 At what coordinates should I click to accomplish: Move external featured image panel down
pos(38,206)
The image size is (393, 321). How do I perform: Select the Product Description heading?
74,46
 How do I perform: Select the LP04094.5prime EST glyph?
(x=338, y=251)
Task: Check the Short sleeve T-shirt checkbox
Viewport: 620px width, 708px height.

==

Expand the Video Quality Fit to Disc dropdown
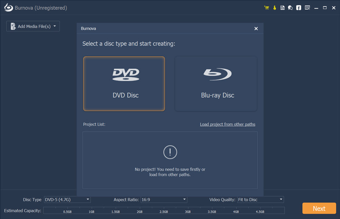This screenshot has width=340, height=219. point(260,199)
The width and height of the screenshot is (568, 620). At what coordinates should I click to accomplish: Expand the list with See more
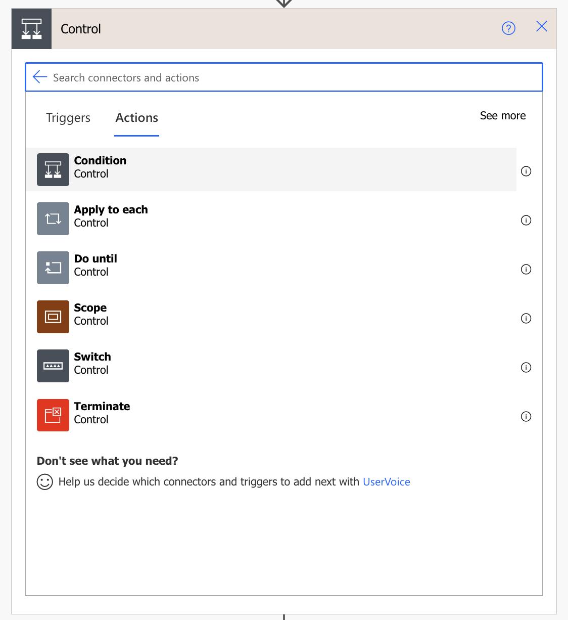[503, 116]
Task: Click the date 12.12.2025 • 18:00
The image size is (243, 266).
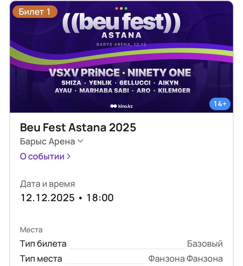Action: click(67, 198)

● Work instruction
Using the records above, write out exactly the lines between the one holding "Task: Check the Short sleeve T-shirt checkbox" and the one holding "Viewport: 620px width, 708px height.", inclusive; leave everything else out.

● Exercise response
Task: Check the Short sleeve T-shirt checkbox
Viewport: 620px width, 708px height.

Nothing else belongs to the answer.